We sit down with Kelley Goldsmith,
the Featured Artist of September 2019
ACG: Tell us a little bit about your life before you became an artist.
KG: I have been married for 36 years with 3 kids. I did lots of creative things, was a pretty good seamstress. I always made great Halloween customs. Starting with my younger siblings when I was about 10 and my kids, I almost always won an award in our local Halloween parade. I always loved old stuff and had an antique store for seven years in CO. That has carried over to my still lifes. When we moved here 12 years ago, I came with the intention of pursuing painting.

ACG: Did you do art or artsy things growing up?
KG: I can remember being about three and watching my mother doodle and it was like magic. She was a good drawer and appreciated art. I always loved to draw. My grandmother was an oil painter and I wanted to do that too. I painted my first oil painting when I was 10 and entered it in a local art show. I won an honorable mention. All the award winners hung at the Baltimore Art Museum. Then the next oil painting I did was 40 some years later.

ACG: When did you start to paint and why or how did you make the decision to do this?
KG: I think I've been painting "in my head" for all these years. I got some books and did some water colors off and on. I always thought about painting in oil got serious about it when we moved to Bastrop.

ACG: Who was your first mentor or person of inspiration?
KG: My mother, grandmother and our neighbor growing up in MD were all inspirational.. I met my mentor, Ruth Ortiz, a year or so after we moved to Bastrop. It was quite serendipitous and was life changing for me. She was just 3 blocks from me. She is now 92 and I still see her often.
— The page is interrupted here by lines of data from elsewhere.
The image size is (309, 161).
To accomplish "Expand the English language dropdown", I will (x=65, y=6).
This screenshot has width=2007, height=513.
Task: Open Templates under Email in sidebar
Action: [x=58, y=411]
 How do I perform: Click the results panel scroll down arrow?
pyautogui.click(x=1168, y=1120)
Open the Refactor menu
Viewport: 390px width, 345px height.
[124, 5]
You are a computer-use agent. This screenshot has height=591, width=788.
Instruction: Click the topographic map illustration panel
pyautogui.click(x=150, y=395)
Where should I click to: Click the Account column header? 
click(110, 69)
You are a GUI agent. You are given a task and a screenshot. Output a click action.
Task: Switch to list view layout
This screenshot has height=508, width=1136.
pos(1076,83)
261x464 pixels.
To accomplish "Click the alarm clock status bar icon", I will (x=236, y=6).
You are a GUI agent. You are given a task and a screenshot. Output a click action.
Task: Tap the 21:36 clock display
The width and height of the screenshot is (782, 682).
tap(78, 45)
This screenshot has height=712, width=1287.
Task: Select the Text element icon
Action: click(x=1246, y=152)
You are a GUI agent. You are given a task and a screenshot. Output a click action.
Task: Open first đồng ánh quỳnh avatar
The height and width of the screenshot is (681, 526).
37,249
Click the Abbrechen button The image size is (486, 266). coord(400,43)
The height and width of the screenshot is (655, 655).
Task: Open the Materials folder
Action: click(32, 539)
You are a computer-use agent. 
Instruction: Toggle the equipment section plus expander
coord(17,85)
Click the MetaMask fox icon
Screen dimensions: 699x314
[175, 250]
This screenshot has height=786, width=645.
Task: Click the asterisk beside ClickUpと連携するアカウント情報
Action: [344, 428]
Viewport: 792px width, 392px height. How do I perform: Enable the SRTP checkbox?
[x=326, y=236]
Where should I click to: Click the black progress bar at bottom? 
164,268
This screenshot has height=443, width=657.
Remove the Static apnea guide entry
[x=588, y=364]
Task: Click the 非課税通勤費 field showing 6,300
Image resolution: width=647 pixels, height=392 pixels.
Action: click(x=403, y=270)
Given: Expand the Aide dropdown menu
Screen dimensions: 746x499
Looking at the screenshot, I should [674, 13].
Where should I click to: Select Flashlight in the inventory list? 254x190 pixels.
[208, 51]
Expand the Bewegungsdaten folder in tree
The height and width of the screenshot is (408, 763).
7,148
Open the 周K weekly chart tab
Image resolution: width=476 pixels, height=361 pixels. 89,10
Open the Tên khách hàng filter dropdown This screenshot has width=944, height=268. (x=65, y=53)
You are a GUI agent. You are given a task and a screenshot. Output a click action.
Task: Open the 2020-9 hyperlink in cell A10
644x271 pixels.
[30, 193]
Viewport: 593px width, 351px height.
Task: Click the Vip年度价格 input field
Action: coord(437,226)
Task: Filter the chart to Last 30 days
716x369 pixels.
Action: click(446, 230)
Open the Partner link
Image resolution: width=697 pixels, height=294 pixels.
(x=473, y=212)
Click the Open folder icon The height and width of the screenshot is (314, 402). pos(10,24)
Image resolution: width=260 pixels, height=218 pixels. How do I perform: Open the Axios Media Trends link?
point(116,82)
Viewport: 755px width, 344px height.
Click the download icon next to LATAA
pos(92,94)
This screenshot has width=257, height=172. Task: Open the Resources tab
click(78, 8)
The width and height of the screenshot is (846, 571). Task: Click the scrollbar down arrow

ACG: Who is your favorite artist?
KG: My favorite living artist is David Leffel. I had the great fortune to meet him at the 2014 International Salon in San Antonio where I had a painting juried into the show. He critiqued my painting and was so generous with his knowledge. It meant so much to me. The old masters, of course. Emil Carlsen painted beautiful still lifes. They make my heart skip a beat.

ACG: Where have you studied or learned to do what you do?
KG: In addition to what I already said about that, I took a few art courses at a local community college that weren't what I was looking for. I learned all the basics from Ruth. Then I have constantly studied painters in books and on line. I've taken several online courses: Jeff Watts, Kelli Folsom & Elizabeth Robbins. The learning is never ending!​

ACG: Where do you get your inspiration for each painting? How do you decide what to paint? Tell us a little bit about how you approach a painting. The process that you use to work through one.
KG: I can be inspired by anything organic. Fruit, vegetables, flowers, sticks and weeds. I love going out and cutting beautiful flowers and interesting branches and then putting that together with antique, vintage pots, vases, bottles, etc. The colors, the way the light falls across all of it. I love the interaction of light and shadow. It moves me.

ACG: You recently spent several months in Belgium. Did you find things that gave you inspiration for your art while there?
KG: Belgium is beautiful. The landscapes, architecture, flowers, antiques are wonderful! Much older than here. I saw a show of Early Dutch Masters at the Belgium Royal Museum of Fine Art in Brussels: unbelievable paintings from Rembrandt to Rubens. To be inches from these masterful works of art was an honor. I am so grateful!!